Tragedia e paradosso. Venezia scoppia quando i turisti la prendono d’assalto, gli estranei padroni di calli e canali. Senza di loro, ora, si scopre priva di vita. In Laguna il turismo internazionale è il cibo principale, la fonte di guadagno, l’esistenza stessa di Venezia. Ricordate quando si parlava di "Venezia a numero chiuso, biglietto d’ingresso e prenotazione" per sistemare un argine all’invasione dei foresti?". Adesso è l’assenza di "invasori" a veicolare la città verso il possibile rischio bancarotta. Pesante e minacciosa l’ombra del crac. Senza turisti e senza lavoro lo scenario appare davvero inquietante. A Venezia è stato chiuso anche il mare. Canali e laguna sono le sue strade, bloccare le barche è come negare il traffico delle auto in tutt’Italia. Venezia, che è unica, omologata invece col resto del Paese. Il deficit del Comune è schizzato oltre i trecento milioni. Ne consegue un serio rischio. L’amministrazione non dispone di sostanze sufficienti per far fronte alle esigenze delle corse dei vaporetti, di scuole, rifiuti, residenze per anziani, manutenzione di chiese e musei. Il virus sta assestando una botta micidiale all’economia di Venezia, di fatto già barcollante in seguito alle conseguenze provocate dall’acqua alta dello scorso novembre.

La soluzione – il consiglio è dei veneziani doc – sarebbe quella di tornare indietro. In che senso? Restituire Venezia a chi ci vive. "La condizione unica almeno per sopravvivere". Traduzione: le case non più adattate ad alberghi clandestini e ai B&B sfruttati dalle agenzie immobiliari. La terra ferma non può più essere l’unica destinazione del lavoro qualificato. I veneziani, intanto, sono testimoni del drammatico momento in cui la città si dibatte.
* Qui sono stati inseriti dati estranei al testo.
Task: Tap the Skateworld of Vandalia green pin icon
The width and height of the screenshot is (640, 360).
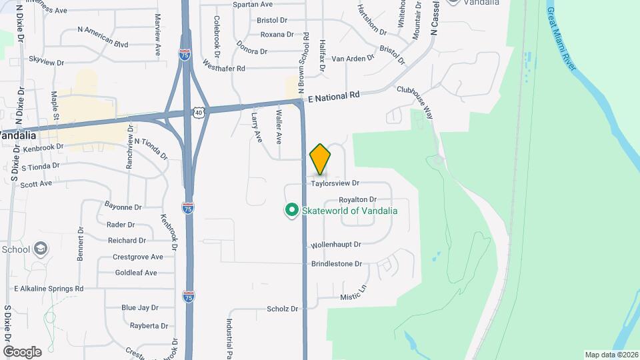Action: pos(291,211)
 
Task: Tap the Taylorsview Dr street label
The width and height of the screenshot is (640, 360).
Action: pos(335,183)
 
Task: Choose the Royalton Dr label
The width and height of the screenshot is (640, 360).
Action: pos(357,199)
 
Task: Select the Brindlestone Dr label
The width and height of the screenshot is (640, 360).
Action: pos(336,264)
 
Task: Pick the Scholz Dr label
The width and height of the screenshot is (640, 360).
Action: pos(282,309)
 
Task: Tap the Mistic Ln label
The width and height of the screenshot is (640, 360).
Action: pos(353,292)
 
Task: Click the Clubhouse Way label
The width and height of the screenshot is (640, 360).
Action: pos(415,102)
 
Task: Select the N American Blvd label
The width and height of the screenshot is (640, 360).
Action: pos(103,37)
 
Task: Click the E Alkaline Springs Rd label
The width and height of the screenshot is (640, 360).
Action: pos(49,289)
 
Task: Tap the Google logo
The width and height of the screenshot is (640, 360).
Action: pos(22,351)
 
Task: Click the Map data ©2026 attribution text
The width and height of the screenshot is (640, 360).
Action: pos(611,355)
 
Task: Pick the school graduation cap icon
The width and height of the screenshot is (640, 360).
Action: pos(40,249)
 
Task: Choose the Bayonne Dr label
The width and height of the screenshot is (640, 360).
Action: pos(123,207)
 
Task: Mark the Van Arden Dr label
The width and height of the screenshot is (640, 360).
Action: pos(353,59)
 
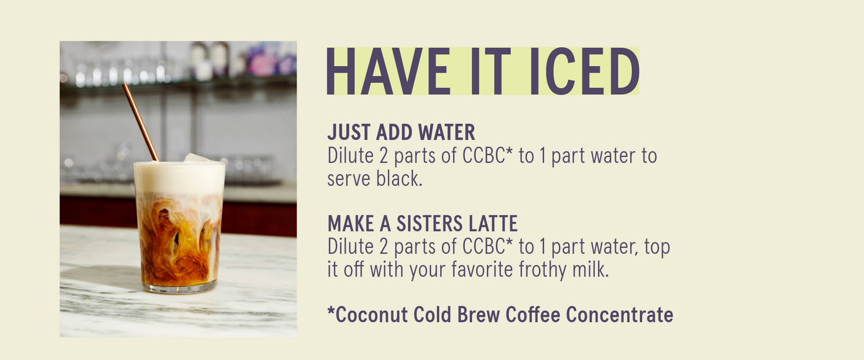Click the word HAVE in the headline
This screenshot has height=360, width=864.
click(388, 71)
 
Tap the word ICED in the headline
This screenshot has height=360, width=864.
click(585, 71)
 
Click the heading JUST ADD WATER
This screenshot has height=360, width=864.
click(401, 132)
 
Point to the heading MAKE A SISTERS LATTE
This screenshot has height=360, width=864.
click(423, 223)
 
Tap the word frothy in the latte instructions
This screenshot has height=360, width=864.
click(543, 270)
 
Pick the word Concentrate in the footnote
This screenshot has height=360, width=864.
click(619, 314)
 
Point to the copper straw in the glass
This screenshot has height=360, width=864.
click(141, 122)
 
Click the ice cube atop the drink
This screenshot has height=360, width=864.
click(197, 158)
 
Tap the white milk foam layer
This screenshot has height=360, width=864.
click(179, 177)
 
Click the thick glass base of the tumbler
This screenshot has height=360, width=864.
click(180, 287)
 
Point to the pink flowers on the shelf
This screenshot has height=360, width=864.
click(266, 60)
Decine di artigiani non riapriranno quando il virus allenterà la sua presa mortale. "Gruppi stranieri e criminalità organizzata saranno presto i nuovi padroni dell’ex Serenissima", prevedono i pessimisti incavolati duri e rassegnati al peggio. Ma è tutta così Venezia sotto minaccia del virus e del fallimento? Non tutta: qua e là è animata da fermenti di matrice giovanile e da persone che non intendono abbandonarsi alla rassegnazione. I giovani consegnano a domicilio la spesa e i pasti agli anziani; i librai portano libri casa per casa. E combattono, con altri, rassegnazione e pessimismo, compagni della speranza che la loro città in estate possa ripresentarsi al mondo da Venezia. Un sogno o che cosa? Un sogno, appunto. È realistico infatti pensare all’estate del 2021, questa ormai è andata, spogliata di tutto. Il sogno e la bellezza unica per non morire, Venezia. Thomas Mann perdoni l’ardire della citazione.